|Activation Date: 20 June 2020|
|Transport: Hike||Distance: 1.5–11 miles|
|Elev. Gain: 1200–3400 feet||Time: 1.5–5 hours|
|Rig(s): MTR-3B||Bands: 40, 30, 20m CW, 2m FM|
|Antenna(s): Tri-band EFHW||Antenna Support: None|
|RF Noise: Low||Cell Service: Fair (T-Mobile)|
It’s good to get out and get some fresh air once in a while. Even if the air is a little thin! Having been invited by Adam K6ARK on a trip to the Eastern Sierra was something I just couldn’t turn down. The plan was to hike up from the Onion Valley trailhead and camp at a lake, and do a few summits while we’re up there. We ended up just doing this one, but a fun one it was!
|Parking: Onion Valley Rd / Kearsarge Pass|
|Trailhead: Stevenson Mountain|
Day Use: None.
Overnight: Hard to get – quota system – $5/ea – reservations.gov
|Route: Kearsarge Pass Trail, then summit direct|
|Dogs: Yes | Toilet: Yes|
We were all coming from different places (and couldn’t go together anyway, due to “social distancing”). I drove over from the SF Bay Area, with Adam and others driving up from SoCal. Our trip was Friday thru Sunday, but I left Thursday night in order to get a head-start on the 7+ hour drive. I went via Sonora Pass and actually slept there, at ~9600 feet, in order to start acclimating to the altitude. I woke with a pretty strong headache – mission accomplished!

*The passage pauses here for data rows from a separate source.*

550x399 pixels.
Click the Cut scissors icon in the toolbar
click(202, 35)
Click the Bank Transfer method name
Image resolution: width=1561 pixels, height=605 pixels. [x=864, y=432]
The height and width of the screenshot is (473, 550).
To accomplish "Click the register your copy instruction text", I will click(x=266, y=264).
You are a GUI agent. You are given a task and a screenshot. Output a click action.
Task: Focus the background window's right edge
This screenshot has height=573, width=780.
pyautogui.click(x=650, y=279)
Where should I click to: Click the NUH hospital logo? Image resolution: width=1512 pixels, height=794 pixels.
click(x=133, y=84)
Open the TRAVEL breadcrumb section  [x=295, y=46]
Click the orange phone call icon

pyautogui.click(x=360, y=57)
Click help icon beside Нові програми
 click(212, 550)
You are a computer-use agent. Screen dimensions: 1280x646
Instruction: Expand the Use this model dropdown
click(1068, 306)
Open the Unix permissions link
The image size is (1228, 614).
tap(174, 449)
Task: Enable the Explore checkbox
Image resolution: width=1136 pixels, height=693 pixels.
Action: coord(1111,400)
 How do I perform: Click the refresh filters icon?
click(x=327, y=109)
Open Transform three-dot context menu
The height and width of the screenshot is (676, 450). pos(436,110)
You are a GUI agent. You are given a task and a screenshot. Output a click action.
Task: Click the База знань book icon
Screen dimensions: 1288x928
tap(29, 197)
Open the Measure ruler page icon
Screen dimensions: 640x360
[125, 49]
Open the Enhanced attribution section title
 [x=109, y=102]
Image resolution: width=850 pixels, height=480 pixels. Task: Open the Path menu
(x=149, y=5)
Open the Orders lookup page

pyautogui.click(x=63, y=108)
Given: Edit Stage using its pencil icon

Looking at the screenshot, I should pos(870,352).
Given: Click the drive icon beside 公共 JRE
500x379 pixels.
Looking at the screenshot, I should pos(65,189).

After enjoying a beautiful sunrise in the mountains, I hit the road again.
I stopped at an excellent spot for a coffee and breakfast sandwich, the “Latte Da Cafe” in Lee Vining. And I’d originally planned on stopping at Erick Schat’s Bakery in Bishop, but on Adam’s advice, I avoided that tourist destination and got myself some beyond-excellent sandwiches at Great Basin Bakery, just down the street.
Continuing south on Highway 395 (what a beautiful road!), I got to the town of Independence, turned right on Market Street, which shortly thereafter turns into Onion Valley Road. Following that all the way to the top, I made it to the parking area for the trailhead. And boy, it was full! I did manage to find a spot after a little bit of looking. I met up with Adam and crew, then we hiked to camp!
Since we were camping, we started our hike at the lake. If you’re doing this as a day trip, you’ve got a longer (11-ish miles) hike ahead of you. Ours ended up being around 4.5 miles or so.
Starting out with a gentle scramble up to the Kearsarge Pass Trail, we could tell it was going to be a fine day. Our plan was to do Mount Gould, then see if we felt like going over to nearby Mount Rixford. After a short distance on the trail, our summit was in sight.
We were taking it pretty easy going up the trail, enjoying the scenery. I was definitely feeling the fact that we were over 11k feet. The scenery itself was absolutely breathtaking.
Before long, we arrived at Kearsarge Pass, where we took a sharp right and proceeded to head straight for the summit.
The terrain leading to the summit is pretty straightforward – a light class 2 climb up the ridge to the summit.
Nearing the top, the views really start to open up. I couldn’t resist turning around to soak in the views of the surrounding mountains and lakes.
Arriving at the top, there’s a little bit of a (narrow) plateau.
The actual summit block is just a little bit further, and requires a class 3–4 climb to the top. I wanted to go up there, but I decided to save it for later—just before we left.
By this time, I’d gotten a good look at what the effort to get over to Mount Rixford would be. Adam and I discussed and agreed we’d probably just stay at Mount Gould longer, making it our only summit for the day. We took a moment to enjoy the views, then proceeded to set up our radio equipment!
Setup and Operation
Since we had another ham back at camp, Dennis KA6DUH, Adam and I both made contact with him on our HT’s as our first contact for the activation.
Adam and I discussed our operating plans on the way up, and having arrived, finalized our plans. I’d be setting up and operating on HF first, with Adam setting up his home-brew beam antenna and getting some long-range VHF contacts!
I set up my little MTR-3B radio, with my trapped EFHW antenna, and decided I’d focus mostly on making summit-to-summit (S2S) contacts. I made a couple of those, then put out a spot on SOTAWatch to make some regular contacts. After those dried up, I went back to chasing S2S and got a bunch more. I think I ended up getting a record number of S2S contacts (for me) at 8 total summit-to-summit contacts.
By then, Adam had moved on to HF (and he moved away from my position on the summit so we wouldn’t have interference). I got another contact on 2 meters FM, then put out another SOTA spot – this time for 30 meters. I made several more contacts there.